PROVIDED INFORMATION
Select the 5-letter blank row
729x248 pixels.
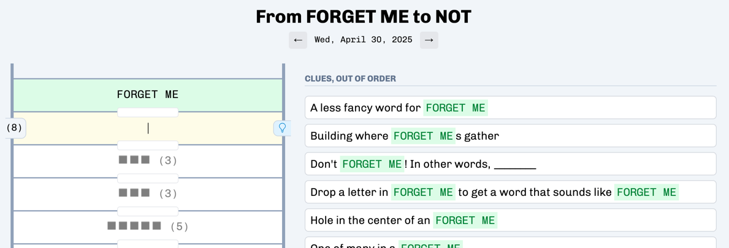click(148, 227)
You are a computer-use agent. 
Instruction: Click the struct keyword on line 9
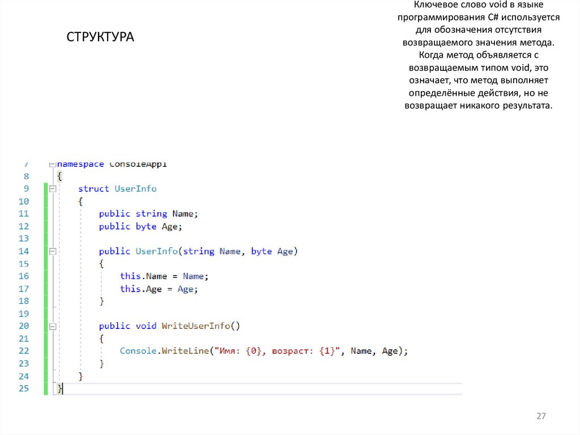coord(93,189)
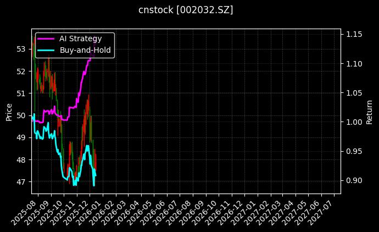Click the Return axis label on right

click(x=370, y=111)
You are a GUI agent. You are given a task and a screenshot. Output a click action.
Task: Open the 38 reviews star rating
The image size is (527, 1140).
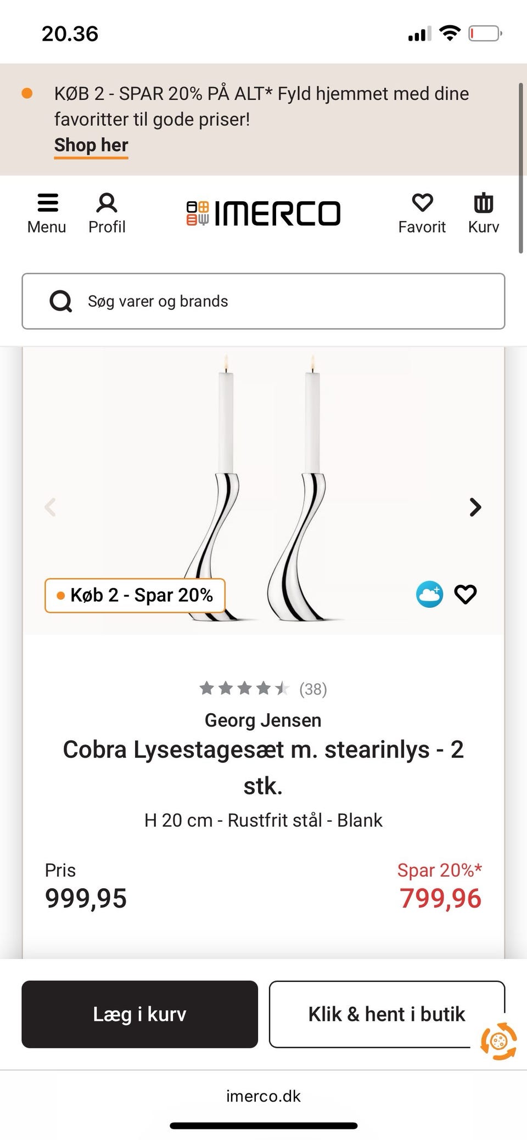[x=263, y=688]
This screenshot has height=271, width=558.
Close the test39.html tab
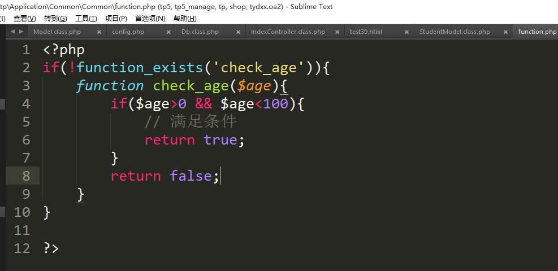coord(405,32)
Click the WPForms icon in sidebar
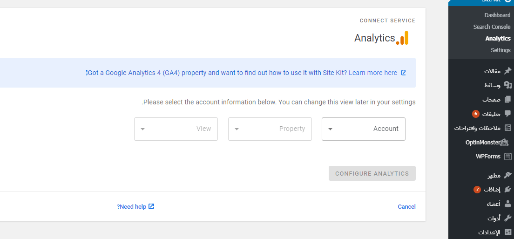This screenshot has width=514, height=239. (507, 157)
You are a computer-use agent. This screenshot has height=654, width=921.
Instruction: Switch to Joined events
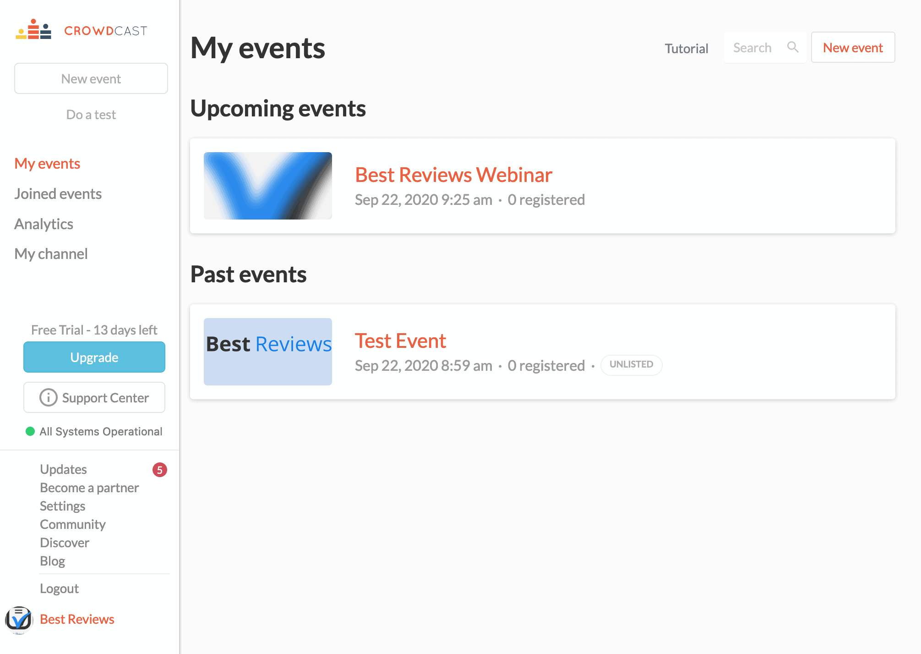[58, 193]
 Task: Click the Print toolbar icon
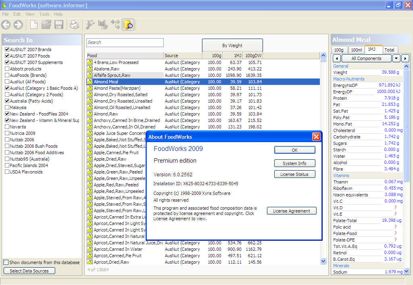[74, 25]
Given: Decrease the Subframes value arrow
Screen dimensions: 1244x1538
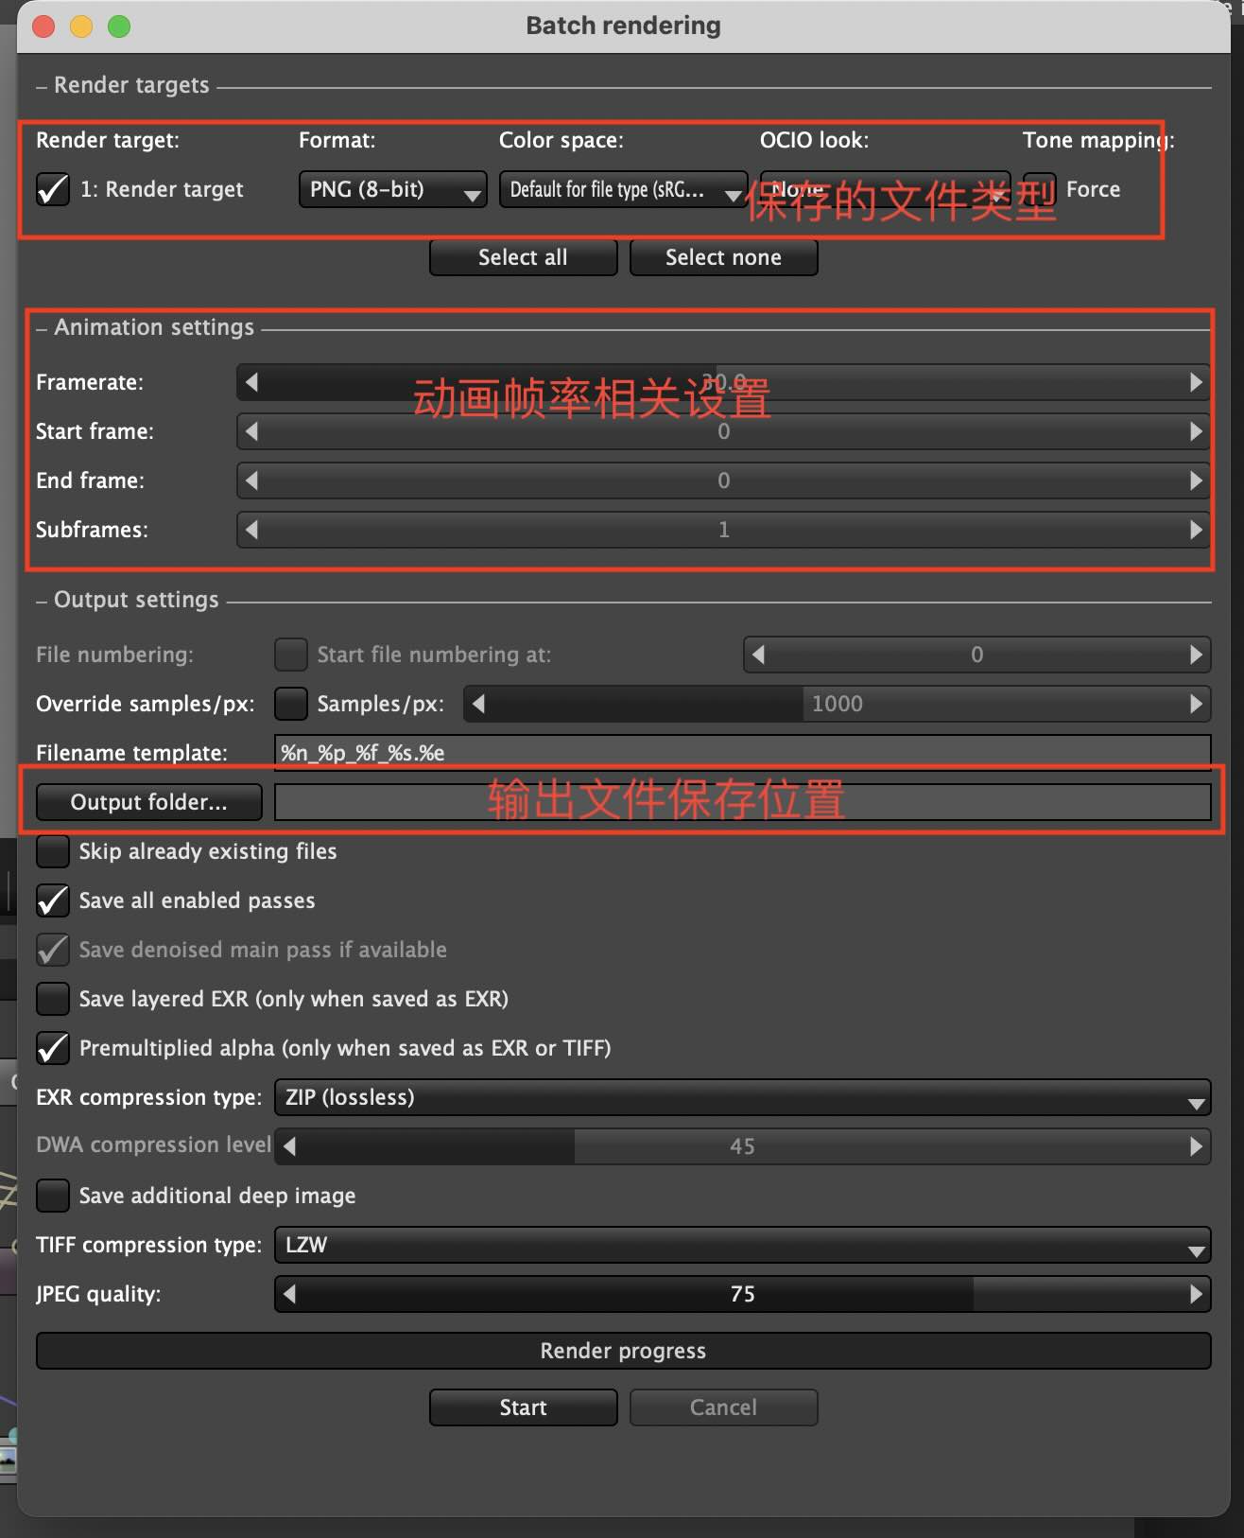Looking at the screenshot, I should 251,530.
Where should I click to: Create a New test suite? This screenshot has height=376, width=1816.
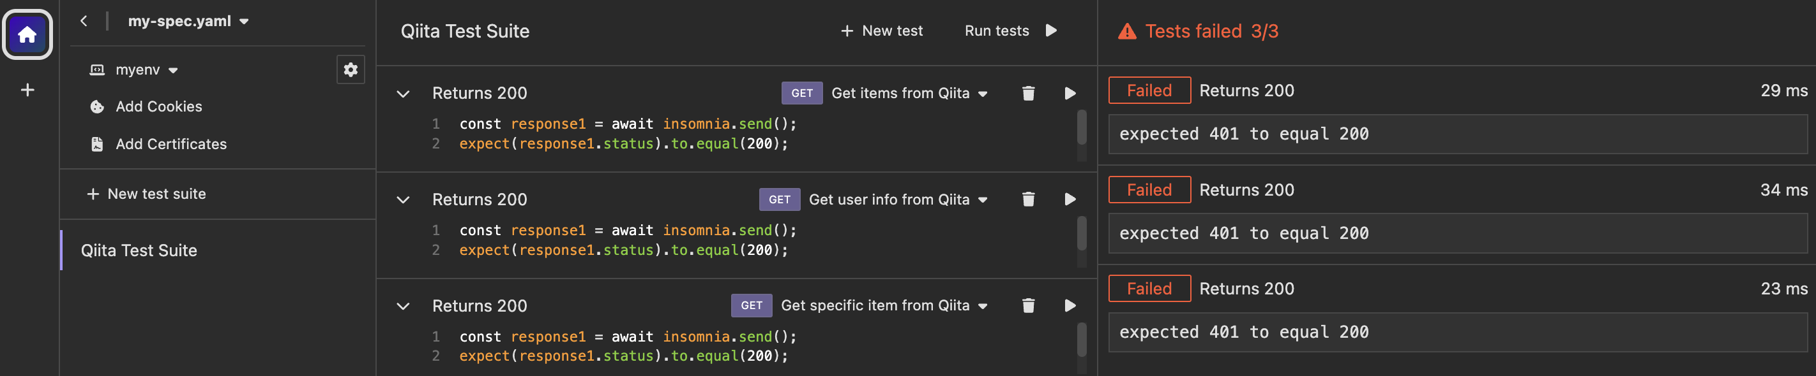coord(147,194)

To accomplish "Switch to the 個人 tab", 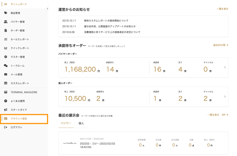I will pos(81,123).
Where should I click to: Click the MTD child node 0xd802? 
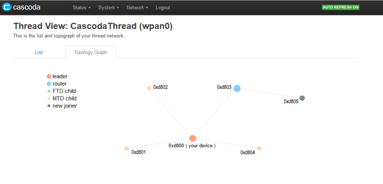tap(149, 88)
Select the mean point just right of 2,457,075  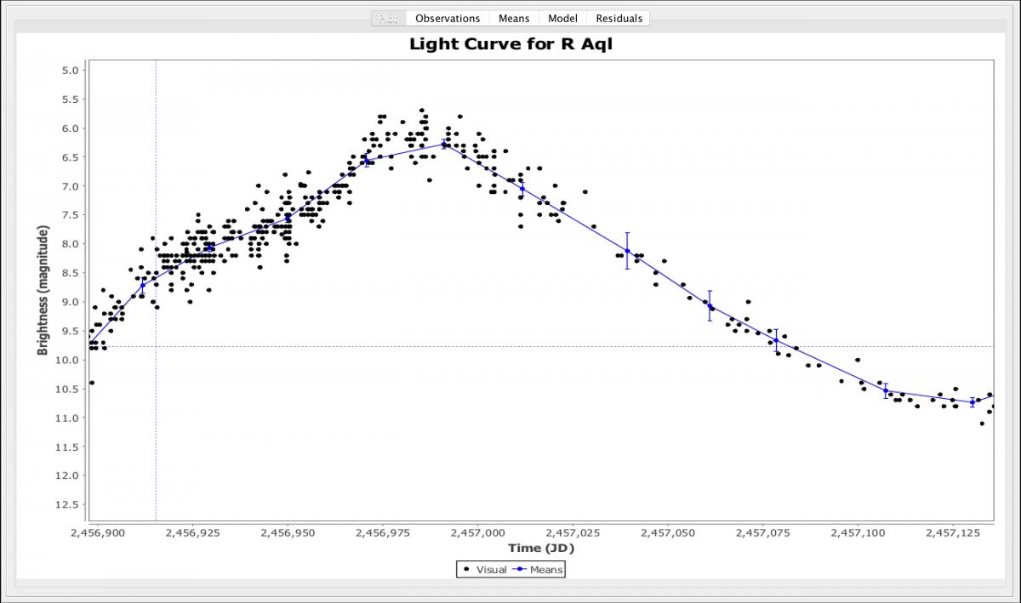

WHAT YOU HAVE TO DO
Once you have returned the line containing "You are a computer-use agent. This", stop; begin at the first line of the material, keep each line exact, and skip the pictures.

RESPONSE
Select the 5-letter blank row
729x248 pixels.
click(148, 227)
You are a computer-use agent. 
Instruction: Click the struct keyword on line 9
coord(93,189)
Click the Return axis label on right

click(x=370, y=111)
You are a GUI agent. You are given a task and a screenshot. Output a click action.
Task: Open the 38 reviews star rating
The image size is (527, 1140).
[x=263, y=688]
This screenshot has height=271, width=558.
Close the test39.html tab
coord(405,32)
Click the WPForms icon in sidebar
This screenshot has width=514, height=239. (507, 157)
You are a computer-use agent. This screenshot has height=654, width=921.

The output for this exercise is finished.